She leaned back to let him open the door, slid from the car with as much poise as she could muster, closed the door with her knee then rapped on the window and watched it roll down.

‘What?' Steve said.

‘Give Cyril a kiss from me, will yah?'

He laughed. ‘Sure I will,' he said and drove off down Thornton Street into Docklands Road, leaving Breda shivering on the pavement and more than a little confused.

3

Three days passed before Susan saw Robert again.

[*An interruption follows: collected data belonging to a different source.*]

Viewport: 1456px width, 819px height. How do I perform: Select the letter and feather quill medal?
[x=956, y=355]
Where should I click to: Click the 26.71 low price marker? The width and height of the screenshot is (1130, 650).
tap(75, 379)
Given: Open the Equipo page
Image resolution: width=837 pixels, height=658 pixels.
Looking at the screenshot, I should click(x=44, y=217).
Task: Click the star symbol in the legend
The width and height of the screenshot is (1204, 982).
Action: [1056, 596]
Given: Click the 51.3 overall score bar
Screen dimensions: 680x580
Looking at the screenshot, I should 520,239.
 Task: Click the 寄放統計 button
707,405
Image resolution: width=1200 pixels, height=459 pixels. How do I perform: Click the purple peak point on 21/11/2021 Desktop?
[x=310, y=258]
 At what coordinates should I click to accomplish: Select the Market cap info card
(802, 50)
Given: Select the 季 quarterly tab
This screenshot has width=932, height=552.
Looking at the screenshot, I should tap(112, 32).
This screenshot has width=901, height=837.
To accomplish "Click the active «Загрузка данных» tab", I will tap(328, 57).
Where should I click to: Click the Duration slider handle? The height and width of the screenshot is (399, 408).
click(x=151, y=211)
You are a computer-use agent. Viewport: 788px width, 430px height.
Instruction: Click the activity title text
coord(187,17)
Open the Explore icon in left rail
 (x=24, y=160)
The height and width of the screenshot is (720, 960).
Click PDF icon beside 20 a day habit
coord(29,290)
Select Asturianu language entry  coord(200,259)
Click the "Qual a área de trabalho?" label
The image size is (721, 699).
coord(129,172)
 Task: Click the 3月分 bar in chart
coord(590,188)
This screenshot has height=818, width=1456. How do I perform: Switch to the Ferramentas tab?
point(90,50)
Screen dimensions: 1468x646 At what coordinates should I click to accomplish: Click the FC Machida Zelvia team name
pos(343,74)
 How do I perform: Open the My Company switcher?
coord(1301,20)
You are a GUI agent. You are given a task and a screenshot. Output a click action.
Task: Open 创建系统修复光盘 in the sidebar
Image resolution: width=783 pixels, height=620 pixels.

He was waiting for her outside Broadcasting House and led her through the side streets to Oxford Circus. Blackout restrictions had eased in the past few weeks but the glimmer of light from reopened theatres and cinemas and the hooded headlamps of buses and taxis was still too dim to make the crossing anything but hazardous.

‘I feel bad about this,' Robert Gaines said.

‘Bad about what?' said Susan.

‘Stealing you away from Viv at this ungodly hour.'

‘Viv's only my friend, not my keeper,' Susan said, ‘and she's had quite enough of my company lately. Is she still bending your ear with tales of Tom Mosley and his dastardly crew or has she finally run out of interesting things to say?'

‘Hell, no. She has enough lowdown to keep me on my toes for months.'

‘Lowdown?'

‘Inside information.'

‘I know what the word means,' Susan said. ‘I'm just puzzled as to what sort of “lowdown” Vivian can provide. Did she tell you I was on late call tonight?'

‘She didn't have to.'

‘No, I did rather drop you a hint, didn't I?'

‘That you did.'

‘I was beginning to think you were wedded to your typewriter and wouldn't show up.'

‘Aren't you pleased to see me?'

‘Of course I am,' she said.

She had no idea where he was taking her. He'd been chatting to a policeman at the entrance in Portland Place when she'd come off shift and had invited her to join him for supper as nonchalantly as if they were intimate friends. She was wary, but she was also hungry, hungry and bored and the thought of returning to her empty flat in Rothwell Gardens to eat supper alone held no appeal.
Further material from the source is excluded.